Figure 2 shows the schematic diagram of the proposed SB9T SRAM cell appropriate for the near-threshold operation. The latch core of the proposed design is composed of two cross-coupled conventional inverters (M1 to M5). The transistors M1 to M3 from the left inverter, gated by the storage node QB, and the transistors M4 and M5 form the right inverter, gated by the node Q2. The true storage nodes Q and QB store the data and its complement.
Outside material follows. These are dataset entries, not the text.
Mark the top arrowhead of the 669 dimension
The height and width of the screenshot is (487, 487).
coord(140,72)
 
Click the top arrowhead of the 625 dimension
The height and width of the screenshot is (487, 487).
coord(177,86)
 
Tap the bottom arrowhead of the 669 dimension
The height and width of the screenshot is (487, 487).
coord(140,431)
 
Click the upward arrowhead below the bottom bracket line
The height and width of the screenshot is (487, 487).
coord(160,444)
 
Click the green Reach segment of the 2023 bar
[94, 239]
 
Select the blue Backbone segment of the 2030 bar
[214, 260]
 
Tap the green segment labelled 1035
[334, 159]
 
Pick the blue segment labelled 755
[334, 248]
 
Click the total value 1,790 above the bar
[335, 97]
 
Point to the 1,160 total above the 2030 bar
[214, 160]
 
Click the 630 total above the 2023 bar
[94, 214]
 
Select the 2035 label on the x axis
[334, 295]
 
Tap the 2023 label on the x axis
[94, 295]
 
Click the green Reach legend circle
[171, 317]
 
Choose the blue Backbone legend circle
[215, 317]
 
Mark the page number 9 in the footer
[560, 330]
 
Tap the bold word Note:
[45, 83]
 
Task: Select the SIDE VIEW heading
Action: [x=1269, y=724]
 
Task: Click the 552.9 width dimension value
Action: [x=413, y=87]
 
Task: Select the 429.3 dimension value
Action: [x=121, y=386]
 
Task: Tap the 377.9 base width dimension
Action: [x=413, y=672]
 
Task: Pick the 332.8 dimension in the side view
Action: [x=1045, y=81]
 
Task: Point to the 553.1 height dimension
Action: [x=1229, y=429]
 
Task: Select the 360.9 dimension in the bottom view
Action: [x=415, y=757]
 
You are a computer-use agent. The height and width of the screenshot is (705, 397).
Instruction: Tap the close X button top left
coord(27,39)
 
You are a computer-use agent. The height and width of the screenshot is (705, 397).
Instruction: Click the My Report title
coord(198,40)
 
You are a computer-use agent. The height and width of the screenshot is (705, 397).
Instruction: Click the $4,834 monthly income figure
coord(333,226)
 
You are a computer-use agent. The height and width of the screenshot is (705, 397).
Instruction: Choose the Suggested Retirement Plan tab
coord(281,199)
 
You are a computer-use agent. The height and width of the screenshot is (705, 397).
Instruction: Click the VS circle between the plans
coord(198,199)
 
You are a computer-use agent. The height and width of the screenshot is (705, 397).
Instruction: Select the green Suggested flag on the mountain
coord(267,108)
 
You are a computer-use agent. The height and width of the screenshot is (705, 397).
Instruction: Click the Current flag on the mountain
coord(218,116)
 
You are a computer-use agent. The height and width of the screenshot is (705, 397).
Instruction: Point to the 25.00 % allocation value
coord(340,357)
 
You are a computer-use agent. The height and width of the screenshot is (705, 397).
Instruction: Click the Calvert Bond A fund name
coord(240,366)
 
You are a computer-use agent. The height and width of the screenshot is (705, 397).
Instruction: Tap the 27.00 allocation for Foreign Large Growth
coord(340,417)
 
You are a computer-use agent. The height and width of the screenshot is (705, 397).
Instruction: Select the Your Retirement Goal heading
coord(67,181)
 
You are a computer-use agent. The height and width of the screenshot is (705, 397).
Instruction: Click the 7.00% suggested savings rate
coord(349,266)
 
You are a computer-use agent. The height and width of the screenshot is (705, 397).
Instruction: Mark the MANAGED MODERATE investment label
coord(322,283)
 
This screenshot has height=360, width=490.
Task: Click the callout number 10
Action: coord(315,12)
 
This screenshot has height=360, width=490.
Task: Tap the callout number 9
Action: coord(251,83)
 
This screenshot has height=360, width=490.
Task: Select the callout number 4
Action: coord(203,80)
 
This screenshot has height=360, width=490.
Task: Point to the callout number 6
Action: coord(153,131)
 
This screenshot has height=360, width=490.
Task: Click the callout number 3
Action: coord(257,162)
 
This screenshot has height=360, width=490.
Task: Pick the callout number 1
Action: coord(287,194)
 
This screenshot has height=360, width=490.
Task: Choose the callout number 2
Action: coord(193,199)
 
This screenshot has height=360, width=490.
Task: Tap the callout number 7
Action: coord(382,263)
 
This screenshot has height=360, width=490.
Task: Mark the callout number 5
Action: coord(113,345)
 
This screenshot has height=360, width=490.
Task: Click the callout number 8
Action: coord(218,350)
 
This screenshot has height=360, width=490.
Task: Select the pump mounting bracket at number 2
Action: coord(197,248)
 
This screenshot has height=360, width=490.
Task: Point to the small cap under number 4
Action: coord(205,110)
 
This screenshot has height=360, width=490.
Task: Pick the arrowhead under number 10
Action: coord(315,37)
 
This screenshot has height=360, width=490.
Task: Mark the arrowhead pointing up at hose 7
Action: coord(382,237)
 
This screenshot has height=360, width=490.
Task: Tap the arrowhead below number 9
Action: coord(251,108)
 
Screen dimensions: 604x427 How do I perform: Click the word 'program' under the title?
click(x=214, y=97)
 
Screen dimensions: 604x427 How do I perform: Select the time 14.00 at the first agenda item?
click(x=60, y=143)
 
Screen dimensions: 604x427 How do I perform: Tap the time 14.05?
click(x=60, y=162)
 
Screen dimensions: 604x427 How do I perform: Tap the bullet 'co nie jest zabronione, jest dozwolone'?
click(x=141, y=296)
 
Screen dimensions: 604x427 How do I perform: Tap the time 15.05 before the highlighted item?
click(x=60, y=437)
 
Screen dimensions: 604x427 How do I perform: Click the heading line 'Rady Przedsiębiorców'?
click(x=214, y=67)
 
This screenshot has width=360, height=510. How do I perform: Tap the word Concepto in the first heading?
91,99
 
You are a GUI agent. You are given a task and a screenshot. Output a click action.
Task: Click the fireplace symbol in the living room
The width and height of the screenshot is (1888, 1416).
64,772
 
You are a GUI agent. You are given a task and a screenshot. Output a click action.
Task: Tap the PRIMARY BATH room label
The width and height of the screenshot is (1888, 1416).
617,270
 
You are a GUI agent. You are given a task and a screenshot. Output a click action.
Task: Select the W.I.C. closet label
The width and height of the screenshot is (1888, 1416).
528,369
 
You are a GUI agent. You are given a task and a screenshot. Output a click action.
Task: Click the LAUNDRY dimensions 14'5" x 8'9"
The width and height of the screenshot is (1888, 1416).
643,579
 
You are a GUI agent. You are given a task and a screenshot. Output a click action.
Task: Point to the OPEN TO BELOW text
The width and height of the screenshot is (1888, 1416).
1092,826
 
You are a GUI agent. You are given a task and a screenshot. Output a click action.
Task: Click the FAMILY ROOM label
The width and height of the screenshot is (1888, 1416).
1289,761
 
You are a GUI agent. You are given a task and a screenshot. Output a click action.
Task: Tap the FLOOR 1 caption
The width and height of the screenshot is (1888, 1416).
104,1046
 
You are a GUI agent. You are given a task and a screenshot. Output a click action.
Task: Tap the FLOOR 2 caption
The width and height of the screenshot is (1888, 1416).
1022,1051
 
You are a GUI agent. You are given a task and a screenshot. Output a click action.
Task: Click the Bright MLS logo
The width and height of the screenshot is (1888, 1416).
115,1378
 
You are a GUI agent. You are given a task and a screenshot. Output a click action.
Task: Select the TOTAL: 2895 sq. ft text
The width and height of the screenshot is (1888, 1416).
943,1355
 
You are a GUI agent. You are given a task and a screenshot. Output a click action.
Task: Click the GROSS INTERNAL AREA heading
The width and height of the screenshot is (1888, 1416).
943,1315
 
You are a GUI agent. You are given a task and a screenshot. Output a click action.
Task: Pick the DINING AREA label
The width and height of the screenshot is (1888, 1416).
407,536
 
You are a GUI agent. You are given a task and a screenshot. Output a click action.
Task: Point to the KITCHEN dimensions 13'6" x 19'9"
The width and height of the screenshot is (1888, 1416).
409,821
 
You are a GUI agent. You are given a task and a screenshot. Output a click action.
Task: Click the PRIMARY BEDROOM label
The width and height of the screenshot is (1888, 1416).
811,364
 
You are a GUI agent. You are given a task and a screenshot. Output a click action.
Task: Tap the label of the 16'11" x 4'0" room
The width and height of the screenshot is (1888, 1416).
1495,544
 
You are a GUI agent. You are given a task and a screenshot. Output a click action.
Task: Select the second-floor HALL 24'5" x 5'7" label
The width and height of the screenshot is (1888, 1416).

A low-Vth (SLVT model) p-type transistor (M6) is placed inside the cross-coupled structure, which is between the input of the right inverter and the output of the left inverter. This transistor, gated by the feedback-cutting line (FCL) signal, controls the feedback path. The proposed SB9T SRAM cell employs only one bitline (BL) to perform both the read and write operations. The read operation is controlled by the utilization of the read-wordline (RWL) signal. To perform a read operation, the RWL is kept at high logic level (VDD). The virtual ground (VGND) signal, connected to the source of the M8 transistor, is grounded only during a read operation to write a “0” on the BL. Anytime else, it sets to VDD to restrain an unnecessary leakage current in half-selected cells. The write-wordline (WWL) signal, on the other hand, controls the write operation, and it should be set to high logic level (VDD) to execute a write operation. The FCL is maintained at VDD during a write operation to cut the feedback path off. This facilitates the write operation in the proposed single-ended SRAM cell. During the hold mode, the RWL, WWL, and FCL are all pulled-down and the VGND is pulled-up. This removes both the read and write paths and establishes the feedback path. So, the data will be maintained by the latch core. The status of the various control signals used in the proposed design at different operational modes is given in Table 1.

Fig. 2
figure 2

Schematic diagram of the proposed SB9T SRAM cell

Table 1 Control signals of the proposed SB9T SRAM cell

In the proposed design, considering one single-bitcell, two access transistors M7 and M9 have been connected to the same bitline BL. This increases the overall bitline capacitance. As we know, the major contributor to the bitline capacitance is the bitline wire and the parasitic capacitance of FinFET, on the other hand, is not significant as MOSFET. Therefore, this increase in the overall bitline capacitance is less than 10 percent for every 210 cells [23, 29]. In the suggested cell, an isolated read path and a feedback-cutting write-assist technique have been utilized to improve the cell’s read stability and writability, respectively. Therefore, a minimum-size transistor can be used to reduce the area occupied by the SRAM.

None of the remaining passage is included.